Is Universal Health Insurance a dead duck?
- Posted by irishhealthinsurance
- On July 28, 2015
- 0
Last week while at the MacGill Summer School in Donegal, Minister for Health, Leo Varadkar hinted that the Government may have bitten off more than it could chew with the proposed roll out of Universal Health Insurance (UHI) by 2019, or even beyond.
What I found particularly frustrating with his predecessor, James Reilly’s idealism is that he placed such an emphasis on redressing the two tiered system, where those who currently have health insurance would no longer have a greater right to queue skip under UHI, that he continually sidestepped questions about the quality or efficiency of the ‘one queue for all’ set up. Namely that the Public system could not efficiently service the queues of patients it already had, before adding a further 46% of the population to the same system.
Those who never had health insurance seemed to be under the misapprehension that UHI was a ‘free to all service’, as opposed to ‘free at the point of use service’, and I believe that it was this misapprehension that distorted the apparent groundswell of support for the policy of UHI. In reality there was always going to be a huge cost involved in implementing such a project. Firstly the cost of adequately funding the existing Public system, the increase in medical professionals required, and the further cost of up scaling that model to deal with a further 46% of the population, who until such time had access to the Private System. This cost would have to be funded by the tax payer through general PAYE taxation or a specific taxation mechanism such as increased Universal Social Charge (USC) or Pay Related Social Insurance (PRSI).

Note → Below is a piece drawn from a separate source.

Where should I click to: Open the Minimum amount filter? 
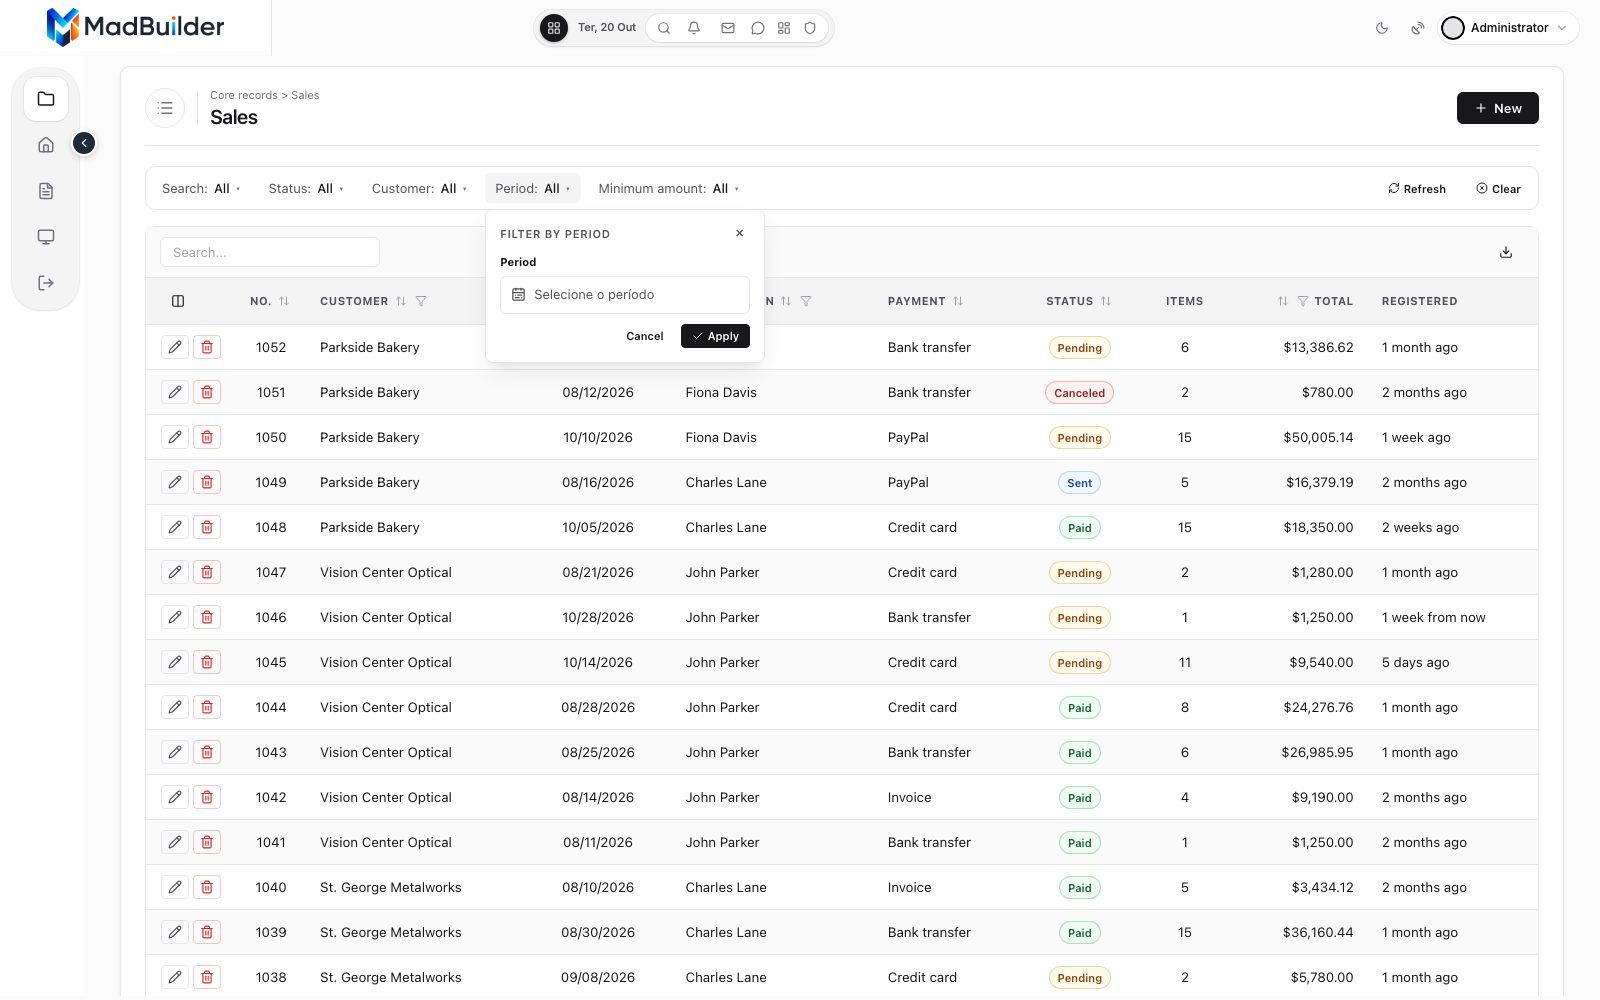pyautogui.click(x=669, y=188)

A large number of people who seemed to think UHI would benefit them, failed to understand that it would also cost them. More than that, the cost would most likely be much larger than the premiums currently paid by customers with Private Health Insurance.
Where Minister Varadkar’s deserved huge credit, in contrast to his predecessor, is that he has made great efforts to take his time in understanding the successes, failings and issues currently faced by all stakeholders in the Health System and on foot of such study, communicated very clearly to the public the problem with the UHI proposal, something his predecessor also failed to do. Minister Varadkar stated that if UHI was up and running, you would indeed have equality of care rather than a two tier system, but that system would see many people moving from a fast queue to a slow queue. He also rightly stated that it would not be fair to bring about UHI until such time as the Public System is brought up to par with the current alternatives.

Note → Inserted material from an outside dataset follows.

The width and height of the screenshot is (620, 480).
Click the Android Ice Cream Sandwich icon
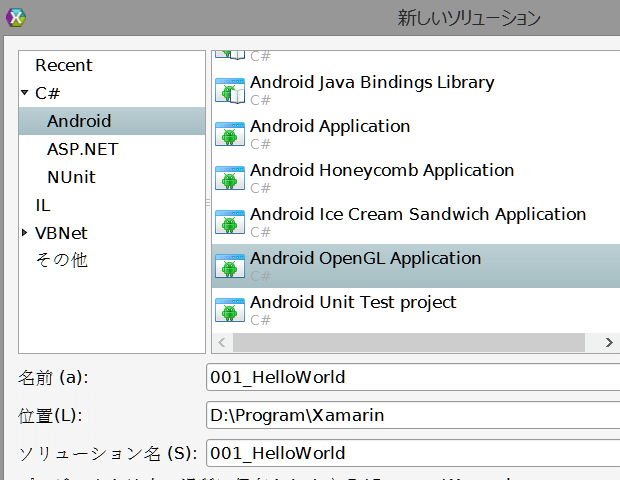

This in essence is the problem with UHI. Asking 46% of the population to pay more than the cost of their current private health cover for a inferior service, to say nothing about blindly leading the other 54% of the population (who currently don’t pay for health insurance) down a path of a utopian promise while failing to inform them, that it was actually going to cost them more than they themselves deem they can afford. How have I come to that conclusion? Simple, if they could afford UHI they could certainly afford Private Health Insurance, because based on all suggested costing models, private health insurance is cheaper. So long as that remains the case, any government will have a hard time convicing any informed citizen of the case for UHI.